Le succès de Mistral AI ne doit rien au hasard, mais il est aussi devenu un outil politique de premier plan. À l’occasion du Sommet pour l’action sur l’IA à Paris, Emmanuel Macron n’a pas manqué de capitaliser sur cette réussite. Lors de son passage au journal de 20 h sur France 2, il a évoqué la start-up comme « un champion européen avec Le Chat », son chatbot désormais disponible sur mobile, exhortant les Français à le télécharger. Le lendemain, l’application se hissait en tête des téléchargements sur l’App Store. Ce coup de projecteur présidentiel n’est pas anodin. En s’appropriant le succès de Mistral, Emmanuel Macron veut démontrer que sa politique d’innovation et de soutien aux start-up porte ses fruits. L’annonce d’un investissement public de 109 milliards d’euros dans l’IA, dévoilé en parallèle de l’ascension fulgurante de la start-up, s’inscrit dans cette volonté de positionner la France en tant que leader technologique?. Sauf que le financement pour le moment viendrait surtout du Moyen-Orient…

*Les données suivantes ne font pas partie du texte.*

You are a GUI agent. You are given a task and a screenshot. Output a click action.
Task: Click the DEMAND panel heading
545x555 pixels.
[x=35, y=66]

Une dynamique entrepreneuriale et scientifique unique

Si Mistral brille aujourd’hui sur la scène mondiale, c’est aussi grâce à un terreau fertile qui a permis son émergence. L’écosystème français de l’IA repose sur une tradition mathématique d’excellence, illustrée par des institutions comme l’Inria et le CNRS, qui ont contribué à la formation des fondateurs de la start-up?. De plus, la France a su mettre en place des dispositifs attractifs pour encourager l’innovation : crédit d’impôt recherche, fonds d’amorçage, label de jeune entreprise innovante… Autant de mesures qui ont favorisé un investissement massif dans les start-up technologiques. Le capital-risque, qui représentait à peine 1 milliard d’euros en 2014, a atteint 7,8 milliards en 2023. Cette dynamique a permis à plusieurs autres acteurs français d’émerger, comme Poolside (spécialisée dans la génération de code) ou H (orientée vers l’automatisation des tâches informatiques). Ensemble, ces entreprises contribuent à renforcer la position de la France dans la course à l’IA.

Lire aussi : IA : la guerre froide des intelligences

Un enjeu stratégique pour l’Europe

Le succès de Mistral dépasse les frontières de l’hexagone et s’inscrit dans une ambition plus large: celle de créer un véritable écosystème européen de l’intelligence artificielle. Conscient de l’enjeu, Emmanuel Macron a multiplié les initiatives pour renforcer la souveraineté numérique du continent. Mistral, par ses nombreux partenariats avec des entreprises comme BNP Paribas, Veolia ou encore la start-up allemande Helsing, s’affirme comme un pilier central de cette stratégie?. Mais si la start-up bénéficie du soutien des pouvoirs publics français et européens, elle reste fortement financée par des capitaux américains. Des fonds d’investissement comme Andreessen Horowitz ont massivement misé sur Mistral, soulignant une réalité souvent passée sous silence: les champions français de l’IA doivent encore s’appuyer sur des financements étrangers pour croître à grande échelle.

Entre triomphe technologique et récupération politique

Mistral AI incarne ainsi à la fois une réussite scientifique, entrepreneuriale et politique. Reste à savoir si cette dynamique sera durable. Car si la start-up impressionne aujourd’hui par ses performances et ses ambitions, elle doit encore prouver sa capacité à générer des revenus massifs. Le Financial Times reste à cet égard prudent. Car un an après sa création et une valorisation qui atteint 2 milliards de dollars, Mistral AI peine à rattraper son retard face aux géants américains et chinois, alors qu’OpenAI a levé plus de 50 milliards de dollars et que ByteDance investit massivement dans l’IA. Nicolas Dufourcq, patron de Bpifrance a, quant à lui, fixé un objectif clair : 500 millions d’euros de chiffre d’affaires pour 2025?. Un défi à la hauteur des ambitions que la France place désormais en Mistral AI.